──────── SELECTED EXCERPT
14th Lieutenant Governor of Prince Edward Island
- In office December 28, 1933 – October 1, 1939
- Monarchs: George V Edward VIII George VI
- Governors General: The Earl of Bessborough The Lord Tweedsmuir
- Premier: William J. P. MacMillan Walter Lea Thane Campbell
- Preceded by: Charles Dalton
- Succeeded by: Bradford William LePage

Personal details
- Born: October 21, 1887 Charlottetown, Prince Edward Island
- Died: April 22, 1958 (aged 70) Charlottetown, Prince Edward Island^{[citation needed]}
- Spouse: Marion Newberry ​(m. 1915)​
- Children: Robert, Gordon and Helen
- Education: St. Peter's School
- Occupation: Wholesale merchant and exporter
- Profession: Politician

= George Des Brisay de Blois =

Canadian politician and merchant (1887-1964)
────────────────
──────── SOURCE INFORMATION
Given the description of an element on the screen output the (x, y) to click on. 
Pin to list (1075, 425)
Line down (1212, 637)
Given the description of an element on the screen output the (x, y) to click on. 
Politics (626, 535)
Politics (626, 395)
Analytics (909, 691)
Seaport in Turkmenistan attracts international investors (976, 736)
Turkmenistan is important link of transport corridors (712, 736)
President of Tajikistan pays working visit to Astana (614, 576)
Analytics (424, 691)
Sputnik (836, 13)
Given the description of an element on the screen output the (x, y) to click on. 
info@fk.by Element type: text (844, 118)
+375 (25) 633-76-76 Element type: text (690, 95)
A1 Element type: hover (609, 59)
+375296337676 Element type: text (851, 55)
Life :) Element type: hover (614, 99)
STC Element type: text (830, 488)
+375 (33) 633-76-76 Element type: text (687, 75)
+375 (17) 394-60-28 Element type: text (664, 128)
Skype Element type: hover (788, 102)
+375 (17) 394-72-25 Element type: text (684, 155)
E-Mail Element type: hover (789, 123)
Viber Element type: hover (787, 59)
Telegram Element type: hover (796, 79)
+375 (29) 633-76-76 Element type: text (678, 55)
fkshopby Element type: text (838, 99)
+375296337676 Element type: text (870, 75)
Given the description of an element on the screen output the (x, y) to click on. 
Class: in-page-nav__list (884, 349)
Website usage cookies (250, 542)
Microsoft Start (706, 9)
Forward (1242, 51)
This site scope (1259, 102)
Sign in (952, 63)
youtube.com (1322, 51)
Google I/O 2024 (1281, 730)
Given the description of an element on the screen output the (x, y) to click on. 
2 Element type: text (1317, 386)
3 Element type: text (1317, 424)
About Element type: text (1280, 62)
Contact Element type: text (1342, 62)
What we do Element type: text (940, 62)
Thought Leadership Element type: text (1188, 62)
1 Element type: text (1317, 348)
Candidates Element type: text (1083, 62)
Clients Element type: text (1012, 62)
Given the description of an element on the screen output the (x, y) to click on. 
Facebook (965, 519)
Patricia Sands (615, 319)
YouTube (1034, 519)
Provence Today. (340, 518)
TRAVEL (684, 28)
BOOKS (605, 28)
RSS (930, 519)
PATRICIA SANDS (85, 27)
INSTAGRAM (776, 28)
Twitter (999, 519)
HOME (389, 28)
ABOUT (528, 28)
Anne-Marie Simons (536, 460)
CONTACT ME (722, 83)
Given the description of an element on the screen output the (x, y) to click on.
────────────────
→ **COMPLETE THE FOLLOWING**:
#1 Swap "Charlottetown" for "Summerside" and write out the profile of George Des Brisay de Blois from "Personal details" down to "and merchant (1887-1964)".
#2 Carry on the profile of George Des Brisay de Blois from the point where it stops.

→ **LIST OF ANSWERS**:
#1
Personal details
- Born: October 21, 1887 Summerside, Prince Edward Island
- Died: April 22, 1958 (aged 70) Summerside, Prince Edward Island^{[citation needed]}
- Spouse: Marion Newberry ​(m. 1915)​
- Children: Robert, Gordon and Helen
- Education: St. Peter's School
- Occupation: Wholesale merchant and exporter
- Profession: Politician

= George Des Brisay de Blois =

Canadian politician and merchant (1887-1964)

#2
George DesBrisay DeBlois (October 21, 1887 – April 22, 1958) was a wholesale merchant and political figure on Prince Edward Island. He served as 14th Lieutenant Governor of Prince Edward Island from December 1933 to September 1939.

He was born in Charlottetown, Prince Edward Island, the son of Robert Fitzgerald DeBlois and Ethel Helen DesBrisay, and educated at Saint Peter's Collegiate. DeBlois married Marion Ella Newbery in 1915. He was commissioner for the Provincial Tuberculosis Sanatorium.